**Directions:** The data below must be repeated exactly. Leave nothing out.
-- Opening Marker --
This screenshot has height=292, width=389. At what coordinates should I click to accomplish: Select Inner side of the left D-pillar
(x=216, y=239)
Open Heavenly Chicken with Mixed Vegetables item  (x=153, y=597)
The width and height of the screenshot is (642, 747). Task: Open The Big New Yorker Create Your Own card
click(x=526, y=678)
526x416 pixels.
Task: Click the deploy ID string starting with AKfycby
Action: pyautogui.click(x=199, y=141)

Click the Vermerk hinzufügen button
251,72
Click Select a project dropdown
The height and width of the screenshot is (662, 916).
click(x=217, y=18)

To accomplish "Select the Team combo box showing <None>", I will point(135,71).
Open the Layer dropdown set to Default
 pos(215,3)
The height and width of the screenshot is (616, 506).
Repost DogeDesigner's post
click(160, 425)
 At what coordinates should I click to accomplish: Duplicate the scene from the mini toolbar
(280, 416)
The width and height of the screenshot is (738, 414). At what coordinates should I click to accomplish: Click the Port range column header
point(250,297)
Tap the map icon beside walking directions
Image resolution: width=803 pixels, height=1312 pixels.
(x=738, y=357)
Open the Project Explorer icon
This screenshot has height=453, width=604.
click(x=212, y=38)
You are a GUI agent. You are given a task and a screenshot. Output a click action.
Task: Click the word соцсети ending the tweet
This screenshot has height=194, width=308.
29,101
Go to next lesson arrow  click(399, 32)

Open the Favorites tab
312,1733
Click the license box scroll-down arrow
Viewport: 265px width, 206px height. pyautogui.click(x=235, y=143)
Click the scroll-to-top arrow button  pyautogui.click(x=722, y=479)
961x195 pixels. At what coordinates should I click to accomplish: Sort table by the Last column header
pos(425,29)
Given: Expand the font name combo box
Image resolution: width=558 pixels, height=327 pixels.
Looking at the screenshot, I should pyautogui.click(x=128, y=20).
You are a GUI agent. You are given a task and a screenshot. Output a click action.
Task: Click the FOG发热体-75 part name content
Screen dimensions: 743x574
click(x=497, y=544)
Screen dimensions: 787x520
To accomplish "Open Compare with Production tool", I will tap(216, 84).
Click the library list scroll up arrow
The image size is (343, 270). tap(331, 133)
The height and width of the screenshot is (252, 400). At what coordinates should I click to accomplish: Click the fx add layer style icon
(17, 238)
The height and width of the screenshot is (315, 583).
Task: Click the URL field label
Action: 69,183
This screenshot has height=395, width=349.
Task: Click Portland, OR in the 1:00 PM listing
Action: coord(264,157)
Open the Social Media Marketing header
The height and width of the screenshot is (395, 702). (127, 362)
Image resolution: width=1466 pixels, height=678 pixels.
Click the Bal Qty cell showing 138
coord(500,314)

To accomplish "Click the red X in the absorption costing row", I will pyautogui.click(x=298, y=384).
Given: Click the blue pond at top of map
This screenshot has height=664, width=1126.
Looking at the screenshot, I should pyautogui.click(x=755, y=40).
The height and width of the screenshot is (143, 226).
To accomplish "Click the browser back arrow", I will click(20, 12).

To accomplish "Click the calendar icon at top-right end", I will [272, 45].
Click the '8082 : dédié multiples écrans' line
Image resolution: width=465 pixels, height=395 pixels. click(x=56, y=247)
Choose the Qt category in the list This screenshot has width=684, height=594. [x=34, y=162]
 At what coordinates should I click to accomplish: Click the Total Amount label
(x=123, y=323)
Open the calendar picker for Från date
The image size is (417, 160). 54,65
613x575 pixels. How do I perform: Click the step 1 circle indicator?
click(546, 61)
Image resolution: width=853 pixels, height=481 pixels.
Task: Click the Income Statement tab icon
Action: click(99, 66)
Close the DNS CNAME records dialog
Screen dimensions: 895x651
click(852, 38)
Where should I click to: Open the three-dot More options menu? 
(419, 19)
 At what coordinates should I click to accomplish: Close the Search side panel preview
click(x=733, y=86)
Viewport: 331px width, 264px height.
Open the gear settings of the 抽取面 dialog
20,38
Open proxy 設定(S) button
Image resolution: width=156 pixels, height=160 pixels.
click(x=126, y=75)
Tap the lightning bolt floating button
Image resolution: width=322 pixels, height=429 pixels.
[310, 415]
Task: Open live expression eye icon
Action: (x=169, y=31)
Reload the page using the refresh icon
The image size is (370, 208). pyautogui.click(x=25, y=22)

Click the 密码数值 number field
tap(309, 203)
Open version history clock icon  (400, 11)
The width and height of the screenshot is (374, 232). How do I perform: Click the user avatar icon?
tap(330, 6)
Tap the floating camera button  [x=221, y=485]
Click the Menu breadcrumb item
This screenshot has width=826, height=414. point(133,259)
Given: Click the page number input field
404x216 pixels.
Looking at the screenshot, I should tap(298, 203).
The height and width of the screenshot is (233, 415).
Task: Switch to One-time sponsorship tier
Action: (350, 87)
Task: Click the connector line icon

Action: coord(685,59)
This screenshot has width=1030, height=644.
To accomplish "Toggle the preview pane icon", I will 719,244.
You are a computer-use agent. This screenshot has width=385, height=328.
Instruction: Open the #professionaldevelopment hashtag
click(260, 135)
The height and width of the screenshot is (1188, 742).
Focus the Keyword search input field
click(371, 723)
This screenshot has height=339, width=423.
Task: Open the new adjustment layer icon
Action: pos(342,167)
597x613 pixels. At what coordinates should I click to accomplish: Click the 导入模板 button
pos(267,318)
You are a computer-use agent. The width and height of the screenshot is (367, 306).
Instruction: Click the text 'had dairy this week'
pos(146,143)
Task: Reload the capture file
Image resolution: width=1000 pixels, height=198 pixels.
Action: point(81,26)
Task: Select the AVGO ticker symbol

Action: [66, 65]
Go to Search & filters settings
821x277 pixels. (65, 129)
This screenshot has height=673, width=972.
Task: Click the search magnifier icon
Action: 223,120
-- Closing Marker --
**Finished task:**
This screenshot has height=292, width=389. At what coordinates should I click to accomplish: Select Inner side of the left D-pillar
(x=216, y=239)
Open Heavenly Chicken with Mixed Vegetables item  (x=153, y=597)
The width and height of the screenshot is (642, 747). Task: Open The Big New Yorker Create Your Own card
click(x=526, y=678)
526x416 pixels.
Task: Click the deploy ID string starting with AKfycby
Action: pyautogui.click(x=199, y=141)

Click the Vermerk hinzufügen button
251,72
Click Select a project dropdown
The height and width of the screenshot is (662, 916).
click(x=217, y=18)

To accomplish "Select the Team combo box showing <None>", I will point(135,71).
Open the Layer dropdown set to Default
 pos(215,3)
The height and width of the screenshot is (616, 506).
Repost DogeDesigner's post
click(160, 425)
 At what coordinates should I click to accomplish: Duplicate the scene from the mini toolbar
(280, 416)
The width and height of the screenshot is (738, 414). At what coordinates should I click to accomplish: Click the Port range column header
point(250,297)
Tap the map icon beside walking directions
Image resolution: width=803 pixels, height=1312 pixels.
(x=738, y=357)
Open the Project Explorer icon
This screenshot has height=453, width=604.
click(x=212, y=38)
You are a GUI agent. You are given a task and a screenshot. Output a click action.
Task: Click the word соцсети ending the tweet
This screenshot has height=194, width=308.
29,101
Go to next lesson arrow  click(399, 32)

Open the Favorites tab
312,1733
Click the license box scroll-down arrow
Viewport: 265px width, 206px height. pyautogui.click(x=235, y=143)
Click the scroll-to-top arrow button  pyautogui.click(x=722, y=479)
961x195 pixels. At what coordinates should I click to accomplish: Sort table by the Last column header
pos(425,29)
Given: Expand the font name combo box
Image resolution: width=558 pixels, height=327 pixels.
Looking at the screenshot, I should pyautogui.click(x=128, y=20).
You are a GUI agent. You are given a task and a screenshot. Output a click action.
Task: Click the FOG发热体-75 part name content
Screen dimensions: 743x574
click(x=497, y=544)
Screen dimensions: 787x520
To accomplish "Open Compare with Production tool", I will tap(216, 84).
Click the library list scroll up arrow
The image size is (343, 270). tap(331, 133)
The height and width of the screenshot is (252, 400). At what coordinates should I click to accomplish: Click the fx add layer style icon
(17, 238)
The height and width of the screenshot is (315, 583).
Task: Click the URL field label
Action: 69,183
This screenshot has height=395, width=349.
Task: Click Portland, OR in the 1:00 PM listing
Action: coord(264,157)
Open the Social Media Marketing header
The height and width of the screenshot is (395, 702). (127, 362)
Image resolution: width=1466 pixels, height=678 pixels.
Click the Bal Qty cell showing 138
coord(500,314)

To accomplish "Click the red X in the absorption costing row", I will pyautogui.click(x=298, y=384).
Given: Click the blue pond at top of map
This screenshot has height=664, width=1126.
Looking at the screenshot, I should pyautogui.click(x=755, y=40).
The height and width of the screenshot is (143, 226).
To accomplish "Click the browser back arrow", I will click(20, 12).

To accomplish "Click the calendar icon at top-right end", I will [272, 45].
Click the '8082 : dédié multiples écrans' line
Image resolution: width=465 pixels, height=395 pixels. click(x=56, y=247)
Choose the Qt category in the list This screenshot has width=684, height=594. [x=34, y=162]
 At what coordinates should I click to accomplish: Click the Total Amount label
(x=123, y=323)
Open the calendar picker for Från date
The image size is (417, 160). 54,65
613x575 pixels. How do I perform: Click the step 1 circle indicator?
click(546, 61)
Image resolution: width=853 pixels, height=481 pixels.
Task: Click the Income Statement tab icon
Action: click(99, 66)
Close the DNS CNAME records dialog
Screen dimensions: 895x651
click(852, 38)
Where should I click to: Open the three-dot More options menu? 
(419, 19)
 At what coordinates should I click to accomplish: Close the Search side panel preview
click(x=733, y=86)
Viewport: 331px width, 264px height.
Open the gear settings of the 抽取面 dialog
20,38
Open proxy 設定(S) button
Image resolution: width=156 pixels, height=160 pixels.
click(x=126, y=75)
Tap the lightning bolt floating button
Image resolution: width=322 pixels, height=429 pixels.
[310, 415]
Task: Open live expression eye icon
Action: (x=169, y=31)
Reload the page using the refresh icon
The image size is (370, 208). pyautogui.click(x=25, y=22)

Click the 密码数值 number field
tap(309, 203)
Open version history clock icon  (400, 11)
The width and height of the screenshot is (374, 232). How do I perform: Click the user avatar icon?
tap(330, 6)
Tap the floating camera button  [x=221, y=485]
Click the Menu breadcrumb item
This screenshot has width=826, height=414. point(133,259)
Given: Click the page number input field
404x216 pixels.
Looking at the screenshot, I should tap(298, 203).
The height and width of the screenshot is (233, 415).
Task: Switch to One-time sponsorship tier
Action: (350, 87)
Task: Click the connector line icon

Action: coord(685,59)
This screenshot has width=1030, height=644.
To accomplish "Toggle the preview pane icon", I will 719,244.
You are a computer-use agent. This screenshot has width=385, height=328.
Instruction: Open the #professionaldevelopment hashtag
click(260, 135)
The height and width of the screenshot is (1188, 742).
Focus the Keyword search input field
click(371, 723)
This screenshot has height=339, width=423.
Task: Open the new adjustment layer icon
Action: pos(342,167)
597x613 pixels. At what coordinates should I click to accomplish: Click the 导入模板 button
pos(267,318)
You are a computer-use agent. The width and height of the screenshot is (367, 306).
Instruction: Click the text 'had dairy this week'
pos(146,143)
Task: Reload the capture file
Image resolution: width=1000 pixels, height=198 pixels.
Action: point(81,26)
Task: Select the AVGO ticker symbol

Action: [66, 65]
Go to Search & filters settings
821x277 pixels. (65, 129)
This screenshot has height=673, width=972.
Task: Click the search magnifier icon
Action: 223,120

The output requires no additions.